An education rehearser claims that at most 5% of working college students are employed as teachers or teaching assistants. In a random sample of 250 working college students, 15 of them are employed as teachers or teaching assistants. Is there enough evidence to support your thinking at α = 0.05?

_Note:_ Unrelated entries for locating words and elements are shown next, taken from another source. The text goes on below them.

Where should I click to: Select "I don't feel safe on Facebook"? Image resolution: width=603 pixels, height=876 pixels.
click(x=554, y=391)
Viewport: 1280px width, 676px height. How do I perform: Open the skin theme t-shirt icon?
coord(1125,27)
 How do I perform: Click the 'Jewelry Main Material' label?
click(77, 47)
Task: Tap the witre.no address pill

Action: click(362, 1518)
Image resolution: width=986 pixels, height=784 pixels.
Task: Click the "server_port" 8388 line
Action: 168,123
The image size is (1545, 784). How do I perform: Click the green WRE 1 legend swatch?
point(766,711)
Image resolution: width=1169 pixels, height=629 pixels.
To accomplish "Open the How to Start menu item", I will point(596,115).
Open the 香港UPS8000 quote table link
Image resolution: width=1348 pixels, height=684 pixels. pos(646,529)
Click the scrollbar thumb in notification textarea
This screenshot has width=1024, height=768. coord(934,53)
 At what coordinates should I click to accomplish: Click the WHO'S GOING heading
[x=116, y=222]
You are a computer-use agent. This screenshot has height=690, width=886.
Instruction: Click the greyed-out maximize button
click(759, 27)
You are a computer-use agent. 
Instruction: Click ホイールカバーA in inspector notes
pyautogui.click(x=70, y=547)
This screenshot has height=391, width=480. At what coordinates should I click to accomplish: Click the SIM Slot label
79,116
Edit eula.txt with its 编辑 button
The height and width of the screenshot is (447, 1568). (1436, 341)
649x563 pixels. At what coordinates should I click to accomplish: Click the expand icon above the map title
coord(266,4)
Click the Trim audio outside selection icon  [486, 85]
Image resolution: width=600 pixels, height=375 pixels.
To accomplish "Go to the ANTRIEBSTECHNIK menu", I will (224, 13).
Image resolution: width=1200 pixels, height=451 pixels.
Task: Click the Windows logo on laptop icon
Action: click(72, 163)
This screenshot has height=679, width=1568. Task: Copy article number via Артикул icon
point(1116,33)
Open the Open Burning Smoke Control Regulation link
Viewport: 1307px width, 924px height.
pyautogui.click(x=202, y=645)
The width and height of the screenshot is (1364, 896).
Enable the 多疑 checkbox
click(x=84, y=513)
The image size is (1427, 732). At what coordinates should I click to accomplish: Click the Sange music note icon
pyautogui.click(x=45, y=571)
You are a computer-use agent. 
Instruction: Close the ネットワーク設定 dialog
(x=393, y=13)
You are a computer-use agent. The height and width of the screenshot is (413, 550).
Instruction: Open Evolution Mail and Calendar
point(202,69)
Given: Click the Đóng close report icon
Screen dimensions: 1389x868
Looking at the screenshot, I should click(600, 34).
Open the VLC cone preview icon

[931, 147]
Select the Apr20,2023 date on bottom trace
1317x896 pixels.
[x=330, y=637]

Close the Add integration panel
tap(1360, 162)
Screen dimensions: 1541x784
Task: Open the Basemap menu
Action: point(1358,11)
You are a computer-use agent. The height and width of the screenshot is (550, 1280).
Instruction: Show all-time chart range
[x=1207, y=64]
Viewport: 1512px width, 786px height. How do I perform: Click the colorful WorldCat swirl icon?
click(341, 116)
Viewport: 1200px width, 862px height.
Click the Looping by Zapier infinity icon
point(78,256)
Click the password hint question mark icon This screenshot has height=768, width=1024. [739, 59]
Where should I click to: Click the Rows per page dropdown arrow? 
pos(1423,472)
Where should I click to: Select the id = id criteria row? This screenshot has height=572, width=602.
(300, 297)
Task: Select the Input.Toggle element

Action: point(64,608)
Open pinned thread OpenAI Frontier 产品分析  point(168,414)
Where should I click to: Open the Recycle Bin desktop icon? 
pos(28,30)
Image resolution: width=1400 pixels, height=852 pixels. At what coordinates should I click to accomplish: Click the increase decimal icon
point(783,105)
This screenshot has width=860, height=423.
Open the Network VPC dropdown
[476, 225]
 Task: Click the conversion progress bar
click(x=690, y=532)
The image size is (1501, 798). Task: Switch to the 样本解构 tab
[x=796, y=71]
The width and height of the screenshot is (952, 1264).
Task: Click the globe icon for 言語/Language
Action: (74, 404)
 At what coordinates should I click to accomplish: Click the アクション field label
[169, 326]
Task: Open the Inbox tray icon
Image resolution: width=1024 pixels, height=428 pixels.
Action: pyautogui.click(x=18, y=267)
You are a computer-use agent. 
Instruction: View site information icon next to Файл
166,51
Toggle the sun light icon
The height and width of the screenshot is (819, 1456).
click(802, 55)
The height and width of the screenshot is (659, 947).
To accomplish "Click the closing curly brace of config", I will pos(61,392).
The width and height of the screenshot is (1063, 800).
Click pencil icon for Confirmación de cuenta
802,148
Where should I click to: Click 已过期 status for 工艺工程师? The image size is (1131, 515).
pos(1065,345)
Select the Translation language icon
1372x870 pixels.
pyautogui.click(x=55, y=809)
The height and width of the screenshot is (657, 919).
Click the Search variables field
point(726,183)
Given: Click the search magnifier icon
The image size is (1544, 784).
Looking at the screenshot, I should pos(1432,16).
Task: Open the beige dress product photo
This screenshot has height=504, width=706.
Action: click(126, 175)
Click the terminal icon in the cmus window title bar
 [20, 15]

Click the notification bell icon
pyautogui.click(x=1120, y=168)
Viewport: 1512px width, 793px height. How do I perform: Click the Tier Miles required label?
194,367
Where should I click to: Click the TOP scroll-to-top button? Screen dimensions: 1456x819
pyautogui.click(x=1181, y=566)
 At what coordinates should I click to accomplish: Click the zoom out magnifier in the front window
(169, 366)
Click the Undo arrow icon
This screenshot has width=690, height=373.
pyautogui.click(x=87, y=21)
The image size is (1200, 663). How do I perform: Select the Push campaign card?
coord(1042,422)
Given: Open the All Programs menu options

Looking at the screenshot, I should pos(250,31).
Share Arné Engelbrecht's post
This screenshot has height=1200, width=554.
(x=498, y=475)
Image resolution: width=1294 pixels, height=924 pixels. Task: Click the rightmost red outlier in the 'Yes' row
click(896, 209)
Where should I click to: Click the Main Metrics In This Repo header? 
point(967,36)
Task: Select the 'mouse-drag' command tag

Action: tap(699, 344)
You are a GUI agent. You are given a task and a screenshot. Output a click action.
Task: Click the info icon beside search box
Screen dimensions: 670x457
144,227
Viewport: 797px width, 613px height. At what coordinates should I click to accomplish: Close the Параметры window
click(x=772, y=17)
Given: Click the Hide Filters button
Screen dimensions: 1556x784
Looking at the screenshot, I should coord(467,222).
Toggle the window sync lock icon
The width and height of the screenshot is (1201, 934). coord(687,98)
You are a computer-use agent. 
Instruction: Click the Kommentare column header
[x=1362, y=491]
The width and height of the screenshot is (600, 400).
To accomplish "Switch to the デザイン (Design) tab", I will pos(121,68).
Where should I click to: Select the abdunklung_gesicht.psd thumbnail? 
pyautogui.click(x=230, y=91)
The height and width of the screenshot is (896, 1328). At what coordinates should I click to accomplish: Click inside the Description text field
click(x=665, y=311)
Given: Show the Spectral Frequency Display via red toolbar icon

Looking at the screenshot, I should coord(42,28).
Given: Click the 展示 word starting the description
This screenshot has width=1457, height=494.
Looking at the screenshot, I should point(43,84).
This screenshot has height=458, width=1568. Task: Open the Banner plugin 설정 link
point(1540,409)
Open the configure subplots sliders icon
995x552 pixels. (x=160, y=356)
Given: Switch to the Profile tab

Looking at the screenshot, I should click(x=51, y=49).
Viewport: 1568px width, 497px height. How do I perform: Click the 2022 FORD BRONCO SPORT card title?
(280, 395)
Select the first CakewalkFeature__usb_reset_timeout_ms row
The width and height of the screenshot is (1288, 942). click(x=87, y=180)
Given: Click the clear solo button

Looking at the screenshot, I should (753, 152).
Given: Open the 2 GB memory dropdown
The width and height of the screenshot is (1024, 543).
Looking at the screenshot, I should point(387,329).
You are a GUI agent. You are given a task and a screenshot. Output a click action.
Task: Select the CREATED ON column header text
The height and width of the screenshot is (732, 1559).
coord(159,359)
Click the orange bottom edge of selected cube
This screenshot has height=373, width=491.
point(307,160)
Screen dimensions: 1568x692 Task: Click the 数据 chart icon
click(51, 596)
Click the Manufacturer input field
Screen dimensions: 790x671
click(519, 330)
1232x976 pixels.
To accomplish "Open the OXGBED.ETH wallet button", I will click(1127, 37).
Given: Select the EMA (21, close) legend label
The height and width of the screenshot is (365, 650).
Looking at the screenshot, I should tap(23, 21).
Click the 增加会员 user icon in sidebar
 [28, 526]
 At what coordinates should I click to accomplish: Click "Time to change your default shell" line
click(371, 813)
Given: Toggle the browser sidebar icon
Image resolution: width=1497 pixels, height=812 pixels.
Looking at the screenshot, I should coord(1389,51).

1. The proportion of students in the sample who are employed as teachers or teaching assistants is
2. Null hypothesis p̂ > 0.06 μ = 0.06 p̂ = 0.05 p > 0.05 p̂ = 0.06 p̂ < 0.06 p = 0.06 p = 0.05 p < 0.05
3. Alternative hypothesis p < 0.05 μ = 0.06 p̂ < 0.06 p > 0.05 p̂ = 0.06 p = 0.06 p̂ > 0.06 p = 0.05 p̂ = 0.05
4. Is Success/Failure condition met? Yes No No enough information
5. Observed test statistic
6. P-value ”use 4 decimals”
7. Is there evidence to support the claim at 5% significance level?
1)
The proportion of students in the sample who are employed as teachers or teaching assistants is = 0.06
2)
Below are the null and alternative Hypothesis,
Null Hypothesis, H0: p = 0.05
3)
Alternative Hypothesis, Ha: p > 0.05
4)
yes
5)
Test statistic,
z = (pcap - p)/sqrt(p*(1-p)/n)
z = (0.06 - 0.05)/sqrt(0.05*(1-0.05)/250)
z = 0.73
6)
P-value Approach
P-value = 0.2327
7)
As P-value >= 0.05, fail to reject null hypothesis.